(Beginning of Supplied entries)
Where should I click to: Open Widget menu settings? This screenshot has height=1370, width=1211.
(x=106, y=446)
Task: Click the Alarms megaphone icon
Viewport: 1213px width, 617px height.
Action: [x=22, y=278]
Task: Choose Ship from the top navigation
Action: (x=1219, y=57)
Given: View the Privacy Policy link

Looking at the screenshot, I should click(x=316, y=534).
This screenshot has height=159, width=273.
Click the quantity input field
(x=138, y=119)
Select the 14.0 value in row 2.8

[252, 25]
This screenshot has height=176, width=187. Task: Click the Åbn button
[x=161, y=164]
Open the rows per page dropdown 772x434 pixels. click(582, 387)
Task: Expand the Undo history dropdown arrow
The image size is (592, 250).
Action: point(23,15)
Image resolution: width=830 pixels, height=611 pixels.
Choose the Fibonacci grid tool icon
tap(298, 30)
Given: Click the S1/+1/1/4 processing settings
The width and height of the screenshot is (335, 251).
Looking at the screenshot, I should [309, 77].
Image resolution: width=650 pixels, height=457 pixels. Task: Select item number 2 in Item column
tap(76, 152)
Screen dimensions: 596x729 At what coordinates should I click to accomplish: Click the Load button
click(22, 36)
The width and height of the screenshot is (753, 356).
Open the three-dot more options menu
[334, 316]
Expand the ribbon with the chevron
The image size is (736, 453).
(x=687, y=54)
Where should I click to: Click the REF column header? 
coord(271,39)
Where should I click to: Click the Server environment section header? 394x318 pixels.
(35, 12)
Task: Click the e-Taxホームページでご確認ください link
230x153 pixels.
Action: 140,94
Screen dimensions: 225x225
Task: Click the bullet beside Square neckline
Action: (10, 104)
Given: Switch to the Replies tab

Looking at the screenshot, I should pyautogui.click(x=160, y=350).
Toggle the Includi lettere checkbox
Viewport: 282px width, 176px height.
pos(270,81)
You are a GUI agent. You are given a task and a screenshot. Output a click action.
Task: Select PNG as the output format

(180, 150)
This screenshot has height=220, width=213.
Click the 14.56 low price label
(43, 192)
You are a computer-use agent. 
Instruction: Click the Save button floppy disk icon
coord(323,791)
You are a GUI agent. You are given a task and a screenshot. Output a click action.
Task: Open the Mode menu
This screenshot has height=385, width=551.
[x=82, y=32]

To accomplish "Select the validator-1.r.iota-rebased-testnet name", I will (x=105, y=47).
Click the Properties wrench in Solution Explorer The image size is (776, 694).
(End of Supplied entries)
Here the goal is to repeat each entry exactly.

Where should I click to: Open Widget menu settings? This screenshot has height=1370, width=1211.
(x=106, y=446)
Task: Click the Alarms megaphone icon
Viewport: 1213px width, 617px height.
Action: [x=22, y=278]
Task: Choose Ship from the top navigation
Action: (x=1219, y=57)
Given: View the Privacy Policy link

Looking at the screenshot, I should click(x=316, y=534).
This screenshot has height=159, width=273.
Click the quantity input field
(x=138, y=119)
Select the 14.0 value in row 2.8

[252, 25]
This screenshot has height=176, width=187. Task: Click the Åbn button
[x=161, y=164]
Open the rows per page dropdown 772x434 pixels. click(582, 387)
Task: Expand the Undo history dropdown arrow
The image size is (592, 250).
Action: point(23,15)
Image resolution: width=830 pixels, height=611 pixels.
Choose the Fibonacci grid tool icon
tap(298, 30)
Given: Click the S1/+1/1/4 processing settings
The width and height of the screenshot is (335, 251).
Looking at the screenshot, I should [309, 77].
Image resolution: width=650 pixels, height=457 pixels. Task: Select item number 2 in Item column
tap(76, 152)
Screen dimensions: 596x729 At what coordinates should I click to accomplish: Click the Load button
click(22, 36)
The width and height of the screenshot is (753, 356).
Open the three-dot more options menu
[334, 316]
Expand the ribbon with the chevron
The image size is (736, 453).
(x=687, y=54)
Where should I click to: Click the REF column header? 
coord(271,39)
Where should I click to: Click the Server environment section header? 394x318 pixels.
(35, 12)
Task: Click the e-Taxホームページでご確認ください link
230x153 pixels.
Action: 140,94
Screen dimensions: 225x225
Task: Click the bullet beside Square neckline
Action: (10, 104)
Given: Switch to the Replies tab

Looking at the screenshot, I should pyautogui.click(x=160, y=350).
Toggle the Includi lettere checkbox
Viewport: 282px width, 176px height.
pos(270,81)
You are a GUI agent. You are given a task and a screenshot. Output a click action.
Task: Select PNG as the output format

(180, 150)
This screenshot has height=220, width=213.
Click the 14.56 low price label
(43, 192)
You are a computer-use agent. 
Instruction: Click the Save button floppy disk icon
coord(323,791)
You are a GUI agent. You are given a task and a screenshot. Output a click action.
Task: Open the Mode menu
This screenshot has height=385, width=551.
[x=82, y=32]

To accomplish "Select the validator-1.r.iota-rebased-testnet name", I will (x=105, y=47).
Click the Properties wrench in Solution Explorer The image size is (776, 694).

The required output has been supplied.